Durch die Senkung der Mautsätze werde sich „der Trend zur Erhöhung der Transportweiten und der ohnehin stark wachsenden Transitströme weiter verstärken“, erklärte er. Die Probleme der Sanierung der Brücken und des Substanzerhalts des Fernstraßennetzes blieben „in dieser Legislatur ungelöst“. Es müsse aber rasch ein umfassendes Programm der Brückensanierung aufgelegt werden, „um einen ausreichenden Planungsvorlauf zu sichern und eine Sanierung besonders gefährdeter Brücken bis 2020 durchzuführen“.

„Sinnvoll“ sei „eine möglichst rasche Ausweitung der Lkw-Maut auf alle Straßen“, meinte Reh – zumal gerade die Bundesländer die großen Probleme hätten.

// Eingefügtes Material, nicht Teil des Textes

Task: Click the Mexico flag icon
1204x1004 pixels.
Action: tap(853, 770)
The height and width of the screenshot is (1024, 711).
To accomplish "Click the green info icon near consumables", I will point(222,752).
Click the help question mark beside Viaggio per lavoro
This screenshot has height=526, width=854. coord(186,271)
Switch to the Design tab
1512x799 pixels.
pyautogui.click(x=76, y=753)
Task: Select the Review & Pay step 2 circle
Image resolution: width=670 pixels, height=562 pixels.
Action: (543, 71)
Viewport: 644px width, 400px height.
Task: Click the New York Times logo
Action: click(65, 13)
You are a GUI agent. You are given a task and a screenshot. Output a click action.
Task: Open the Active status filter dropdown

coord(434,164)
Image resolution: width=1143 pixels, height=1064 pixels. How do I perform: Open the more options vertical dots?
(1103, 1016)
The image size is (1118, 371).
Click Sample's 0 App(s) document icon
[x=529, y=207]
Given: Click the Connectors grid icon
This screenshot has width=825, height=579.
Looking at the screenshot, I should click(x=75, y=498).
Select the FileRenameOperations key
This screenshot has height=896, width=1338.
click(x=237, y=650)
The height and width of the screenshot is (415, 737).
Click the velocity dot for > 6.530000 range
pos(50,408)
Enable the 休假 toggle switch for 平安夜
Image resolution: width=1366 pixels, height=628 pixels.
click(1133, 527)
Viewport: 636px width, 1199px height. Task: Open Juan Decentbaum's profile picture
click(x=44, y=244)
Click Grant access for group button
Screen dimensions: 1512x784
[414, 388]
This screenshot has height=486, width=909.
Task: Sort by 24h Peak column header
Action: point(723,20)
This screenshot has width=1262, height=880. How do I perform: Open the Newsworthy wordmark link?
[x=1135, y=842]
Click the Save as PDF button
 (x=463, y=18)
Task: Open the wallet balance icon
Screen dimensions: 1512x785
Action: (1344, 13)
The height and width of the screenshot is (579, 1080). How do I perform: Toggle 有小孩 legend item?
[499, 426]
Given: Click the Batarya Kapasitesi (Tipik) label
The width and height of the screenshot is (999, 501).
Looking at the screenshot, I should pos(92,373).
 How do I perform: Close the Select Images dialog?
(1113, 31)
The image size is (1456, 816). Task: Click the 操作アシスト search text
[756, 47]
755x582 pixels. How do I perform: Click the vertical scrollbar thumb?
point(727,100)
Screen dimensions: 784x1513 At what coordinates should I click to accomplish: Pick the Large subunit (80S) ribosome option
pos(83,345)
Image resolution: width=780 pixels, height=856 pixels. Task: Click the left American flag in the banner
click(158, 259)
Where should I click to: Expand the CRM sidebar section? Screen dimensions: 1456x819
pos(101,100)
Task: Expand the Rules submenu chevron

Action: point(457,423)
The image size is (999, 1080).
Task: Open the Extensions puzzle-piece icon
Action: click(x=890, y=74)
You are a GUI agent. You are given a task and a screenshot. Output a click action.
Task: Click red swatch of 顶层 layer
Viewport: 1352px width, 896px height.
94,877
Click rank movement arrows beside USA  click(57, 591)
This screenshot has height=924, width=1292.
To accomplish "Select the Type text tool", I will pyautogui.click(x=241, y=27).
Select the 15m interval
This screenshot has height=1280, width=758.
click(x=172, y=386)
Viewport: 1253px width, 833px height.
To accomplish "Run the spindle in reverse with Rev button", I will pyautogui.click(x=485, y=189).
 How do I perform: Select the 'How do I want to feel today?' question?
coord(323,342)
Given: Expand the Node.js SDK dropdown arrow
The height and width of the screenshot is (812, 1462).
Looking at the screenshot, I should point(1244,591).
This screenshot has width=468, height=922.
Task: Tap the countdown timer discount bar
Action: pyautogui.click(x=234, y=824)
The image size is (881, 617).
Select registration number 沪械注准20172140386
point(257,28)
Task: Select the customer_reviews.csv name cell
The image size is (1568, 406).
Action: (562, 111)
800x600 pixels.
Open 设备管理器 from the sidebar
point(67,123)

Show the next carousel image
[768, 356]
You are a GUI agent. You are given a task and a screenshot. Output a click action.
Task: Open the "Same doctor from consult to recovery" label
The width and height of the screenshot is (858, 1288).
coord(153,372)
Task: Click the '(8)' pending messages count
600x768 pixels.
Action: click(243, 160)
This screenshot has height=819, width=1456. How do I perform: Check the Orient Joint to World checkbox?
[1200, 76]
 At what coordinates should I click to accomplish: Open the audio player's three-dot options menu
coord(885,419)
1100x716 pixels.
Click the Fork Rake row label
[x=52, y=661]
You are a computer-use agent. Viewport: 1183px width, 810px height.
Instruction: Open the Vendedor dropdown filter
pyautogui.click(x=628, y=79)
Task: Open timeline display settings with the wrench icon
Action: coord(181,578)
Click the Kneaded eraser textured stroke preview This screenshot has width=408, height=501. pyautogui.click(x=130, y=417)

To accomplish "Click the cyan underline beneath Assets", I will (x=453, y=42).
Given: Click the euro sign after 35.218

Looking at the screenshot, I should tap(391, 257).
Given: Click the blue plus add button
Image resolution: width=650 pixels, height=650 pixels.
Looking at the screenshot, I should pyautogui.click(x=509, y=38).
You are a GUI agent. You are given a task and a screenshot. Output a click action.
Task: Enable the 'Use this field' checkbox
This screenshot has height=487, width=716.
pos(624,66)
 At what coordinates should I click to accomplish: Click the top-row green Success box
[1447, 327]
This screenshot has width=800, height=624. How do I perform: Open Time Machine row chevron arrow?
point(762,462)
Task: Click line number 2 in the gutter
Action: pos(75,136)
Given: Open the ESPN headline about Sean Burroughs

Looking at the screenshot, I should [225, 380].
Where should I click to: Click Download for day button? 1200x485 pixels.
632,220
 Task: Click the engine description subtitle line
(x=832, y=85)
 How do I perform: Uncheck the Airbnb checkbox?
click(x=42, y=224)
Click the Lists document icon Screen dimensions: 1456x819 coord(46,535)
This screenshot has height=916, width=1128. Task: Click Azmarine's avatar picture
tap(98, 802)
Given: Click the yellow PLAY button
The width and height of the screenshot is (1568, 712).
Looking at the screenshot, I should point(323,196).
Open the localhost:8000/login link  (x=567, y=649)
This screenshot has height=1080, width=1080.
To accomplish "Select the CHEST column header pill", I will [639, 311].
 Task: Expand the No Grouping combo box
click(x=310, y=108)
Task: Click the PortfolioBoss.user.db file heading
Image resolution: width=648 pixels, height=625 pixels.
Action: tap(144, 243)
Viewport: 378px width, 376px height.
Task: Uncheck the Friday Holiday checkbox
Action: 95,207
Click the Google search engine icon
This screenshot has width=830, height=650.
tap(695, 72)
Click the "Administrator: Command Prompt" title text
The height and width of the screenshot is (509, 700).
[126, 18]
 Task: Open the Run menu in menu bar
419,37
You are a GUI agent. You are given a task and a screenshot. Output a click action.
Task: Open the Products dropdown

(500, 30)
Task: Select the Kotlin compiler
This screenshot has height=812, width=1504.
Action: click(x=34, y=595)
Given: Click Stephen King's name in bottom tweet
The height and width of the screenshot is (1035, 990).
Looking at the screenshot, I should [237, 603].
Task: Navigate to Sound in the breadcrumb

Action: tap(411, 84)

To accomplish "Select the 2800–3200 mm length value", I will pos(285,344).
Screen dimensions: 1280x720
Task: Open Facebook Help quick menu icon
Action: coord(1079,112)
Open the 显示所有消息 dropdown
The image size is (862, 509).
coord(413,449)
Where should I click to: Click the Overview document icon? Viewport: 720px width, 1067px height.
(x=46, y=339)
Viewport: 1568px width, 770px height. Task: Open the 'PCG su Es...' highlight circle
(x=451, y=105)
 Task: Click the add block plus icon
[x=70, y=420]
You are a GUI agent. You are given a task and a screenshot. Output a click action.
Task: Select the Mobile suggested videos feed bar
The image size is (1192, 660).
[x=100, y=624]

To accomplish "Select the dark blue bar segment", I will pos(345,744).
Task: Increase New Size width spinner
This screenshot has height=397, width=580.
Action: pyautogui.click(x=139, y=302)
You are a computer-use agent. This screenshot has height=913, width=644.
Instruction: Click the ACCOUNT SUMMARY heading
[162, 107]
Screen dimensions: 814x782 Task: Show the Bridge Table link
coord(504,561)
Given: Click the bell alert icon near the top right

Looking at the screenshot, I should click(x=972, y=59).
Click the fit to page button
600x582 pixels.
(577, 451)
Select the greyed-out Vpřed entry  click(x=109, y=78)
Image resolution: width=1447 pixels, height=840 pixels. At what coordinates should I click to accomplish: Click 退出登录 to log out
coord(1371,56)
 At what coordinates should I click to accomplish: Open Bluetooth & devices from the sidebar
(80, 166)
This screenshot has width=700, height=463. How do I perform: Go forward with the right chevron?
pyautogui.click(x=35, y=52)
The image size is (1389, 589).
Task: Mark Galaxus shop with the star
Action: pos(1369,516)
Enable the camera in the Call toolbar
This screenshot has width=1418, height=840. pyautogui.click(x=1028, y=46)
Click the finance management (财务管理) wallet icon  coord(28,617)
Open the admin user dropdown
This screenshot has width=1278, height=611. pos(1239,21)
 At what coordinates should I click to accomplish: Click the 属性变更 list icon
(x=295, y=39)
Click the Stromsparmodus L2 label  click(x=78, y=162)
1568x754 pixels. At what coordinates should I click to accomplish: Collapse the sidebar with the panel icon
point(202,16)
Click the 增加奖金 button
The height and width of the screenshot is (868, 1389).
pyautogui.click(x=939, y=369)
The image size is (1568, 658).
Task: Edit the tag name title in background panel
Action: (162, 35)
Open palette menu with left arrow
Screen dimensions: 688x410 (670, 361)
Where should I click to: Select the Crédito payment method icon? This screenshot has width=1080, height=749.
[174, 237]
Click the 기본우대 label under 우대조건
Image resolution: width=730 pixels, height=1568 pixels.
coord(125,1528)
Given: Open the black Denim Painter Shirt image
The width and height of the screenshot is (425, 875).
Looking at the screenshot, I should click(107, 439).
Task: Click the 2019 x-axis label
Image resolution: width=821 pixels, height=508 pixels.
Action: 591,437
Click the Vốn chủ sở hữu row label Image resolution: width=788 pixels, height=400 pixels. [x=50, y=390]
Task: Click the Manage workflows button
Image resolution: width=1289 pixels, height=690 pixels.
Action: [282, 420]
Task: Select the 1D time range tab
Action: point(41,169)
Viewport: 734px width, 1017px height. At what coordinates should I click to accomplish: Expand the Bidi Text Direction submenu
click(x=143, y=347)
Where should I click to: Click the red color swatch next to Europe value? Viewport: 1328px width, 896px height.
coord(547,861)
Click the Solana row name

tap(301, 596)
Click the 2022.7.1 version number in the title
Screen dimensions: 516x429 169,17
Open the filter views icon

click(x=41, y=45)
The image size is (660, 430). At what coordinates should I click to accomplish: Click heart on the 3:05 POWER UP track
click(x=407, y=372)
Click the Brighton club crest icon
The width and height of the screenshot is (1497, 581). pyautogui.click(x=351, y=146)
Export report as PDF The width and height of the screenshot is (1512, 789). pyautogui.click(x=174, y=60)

Dies wäre auch „ein weiterer Schritt zur Absenkung der bemauteten Gewichte auf 3,5 Tonnen“.

„ProMobilität“ begrüßte den Gesetzentwurf. Die Anpassung der Mautsätze sei „überfällig“, sagte Geschäftsführer Stefan Gerwens. Er nannte es „positiv“, dass der Gesetzentwurf „einheitliche Mautsätze für Autobahnen und mautpflichtige Bundesstraßen vorsieht“. „Gesamtwirtschaftlich“ könnten nach seiner Ansicht „von einer starken Spreizung zwischen verschiedenen Straßenkategorien erhebliche Fehlanreize ausgehen“. Regionen ohne Autobahnanbindung würden „dauerhaft mit höheren Transportkosten belastet“ – der ohnehin bestehende Standortnachteil werde noch „verschärft“. Breiten Raum nahm bei der Anhörung die Berücksichtigung von externen Kosten bei der Mautberechnung ein. Faktoren wie Lärm und Stau zu beziffern sei schwierig, räumten die Experten ein. Das Deutsche Verkehrsforum befand ohnehin, die Anlastung der externen Kosten stimme „nicht mit dem Zweck des Mautsystems“ überein. Bei ihm gehe es um die Infrastrukturkosten. Die ökologische Steuerungsfunktion werde durch die Schadstoffklassen erreicht.

Der BUND bemängelte dagegen, dass allein schon bei den Kosten der Luftreinhaltung wegen EU-Vorgaben „nur ein Bruchteil“ der im Wegekostengutachten ermittelten Summen in die Maut einbezogen werden können. ProMobilität wies darauf hin, dass es bei externen Kosten „weiterhin erhebliche Unterschiede“ in Fragen der Berechnung gebe, Gerwens drängte dabei auch auf „die Gleichbehandlung der Verkehrsträger“. Überdies dürfe es nicht dazu kommen, „dass der Charakter der Maut als Instrument der Infrastrukturfinanzierung in den Hintergrund tritt und die Lenkungswirkung dominiert“. Dies auch deshalb, „weil der Bund nicht nur die Mauthöhe bestimmt, sondern auch das Aufkommen vereinnahmt und darüber hinaus Einfluss auf Maßnahmen zur Vermeidung externer Effekte hat“. Gerwens: Zielkonflikte seien zu erwarten.